*Given request*
Pick out each line in the records below that contains the word "button", and copy those lines in full.

*Records for this exercise*
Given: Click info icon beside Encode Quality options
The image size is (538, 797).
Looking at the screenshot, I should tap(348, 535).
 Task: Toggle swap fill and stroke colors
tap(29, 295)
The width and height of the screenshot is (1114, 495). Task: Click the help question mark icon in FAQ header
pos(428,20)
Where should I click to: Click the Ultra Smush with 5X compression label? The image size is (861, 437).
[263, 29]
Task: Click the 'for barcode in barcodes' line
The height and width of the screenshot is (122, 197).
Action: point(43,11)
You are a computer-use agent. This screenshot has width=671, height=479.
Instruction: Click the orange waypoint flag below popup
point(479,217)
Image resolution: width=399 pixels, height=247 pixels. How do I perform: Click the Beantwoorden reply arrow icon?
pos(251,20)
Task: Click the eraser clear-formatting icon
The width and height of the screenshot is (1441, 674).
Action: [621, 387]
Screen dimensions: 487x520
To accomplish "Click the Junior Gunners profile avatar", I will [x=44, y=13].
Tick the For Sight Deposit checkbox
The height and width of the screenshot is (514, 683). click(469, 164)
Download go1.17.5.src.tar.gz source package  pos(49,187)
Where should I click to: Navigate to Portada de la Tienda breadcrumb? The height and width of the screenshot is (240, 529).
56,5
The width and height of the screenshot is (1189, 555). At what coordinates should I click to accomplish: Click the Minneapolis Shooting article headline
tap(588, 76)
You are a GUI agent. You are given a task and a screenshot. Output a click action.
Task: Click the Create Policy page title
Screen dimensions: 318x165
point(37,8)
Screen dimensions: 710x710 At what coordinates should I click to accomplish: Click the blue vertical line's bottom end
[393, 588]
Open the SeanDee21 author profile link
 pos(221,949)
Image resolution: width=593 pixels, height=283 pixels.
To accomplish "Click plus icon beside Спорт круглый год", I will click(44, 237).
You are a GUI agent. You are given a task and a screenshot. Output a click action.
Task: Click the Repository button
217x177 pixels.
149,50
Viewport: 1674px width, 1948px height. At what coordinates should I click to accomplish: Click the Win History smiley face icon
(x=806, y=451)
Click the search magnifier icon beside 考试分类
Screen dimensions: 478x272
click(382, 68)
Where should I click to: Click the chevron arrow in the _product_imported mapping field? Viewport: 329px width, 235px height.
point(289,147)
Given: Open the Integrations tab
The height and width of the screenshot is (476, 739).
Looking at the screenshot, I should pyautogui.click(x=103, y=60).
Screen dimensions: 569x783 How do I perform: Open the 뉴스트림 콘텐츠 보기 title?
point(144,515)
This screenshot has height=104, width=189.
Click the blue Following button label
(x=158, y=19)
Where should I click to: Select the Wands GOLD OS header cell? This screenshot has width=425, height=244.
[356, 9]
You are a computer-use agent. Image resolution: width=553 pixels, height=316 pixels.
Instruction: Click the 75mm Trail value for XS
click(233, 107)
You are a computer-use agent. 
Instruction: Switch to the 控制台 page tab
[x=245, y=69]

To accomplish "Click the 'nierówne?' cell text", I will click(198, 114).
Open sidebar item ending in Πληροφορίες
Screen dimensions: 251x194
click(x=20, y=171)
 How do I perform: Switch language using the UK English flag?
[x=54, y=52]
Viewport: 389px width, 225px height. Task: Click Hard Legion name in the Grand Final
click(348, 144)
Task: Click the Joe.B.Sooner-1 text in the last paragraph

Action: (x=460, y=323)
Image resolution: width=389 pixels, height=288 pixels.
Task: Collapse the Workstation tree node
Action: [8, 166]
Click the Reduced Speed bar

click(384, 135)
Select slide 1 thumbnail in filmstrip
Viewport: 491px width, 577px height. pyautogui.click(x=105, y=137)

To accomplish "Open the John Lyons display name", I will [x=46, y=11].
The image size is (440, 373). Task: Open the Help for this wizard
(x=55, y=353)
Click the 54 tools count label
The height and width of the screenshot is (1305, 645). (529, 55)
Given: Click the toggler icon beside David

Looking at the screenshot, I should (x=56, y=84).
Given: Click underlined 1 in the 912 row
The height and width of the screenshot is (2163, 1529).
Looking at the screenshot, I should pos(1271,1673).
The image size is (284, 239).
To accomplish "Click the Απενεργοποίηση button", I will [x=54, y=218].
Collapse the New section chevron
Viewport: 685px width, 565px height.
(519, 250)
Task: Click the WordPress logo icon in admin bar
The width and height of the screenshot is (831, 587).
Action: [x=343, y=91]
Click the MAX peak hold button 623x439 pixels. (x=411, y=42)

*Completed task*
Task: Click the Repository button
Click the blue Following button label
To accomplish "Click the Απενεργοποίηση button", I will [x=54, y=218].
Click the MAX peak hold button 623x439 pixels. (x=411, y=42)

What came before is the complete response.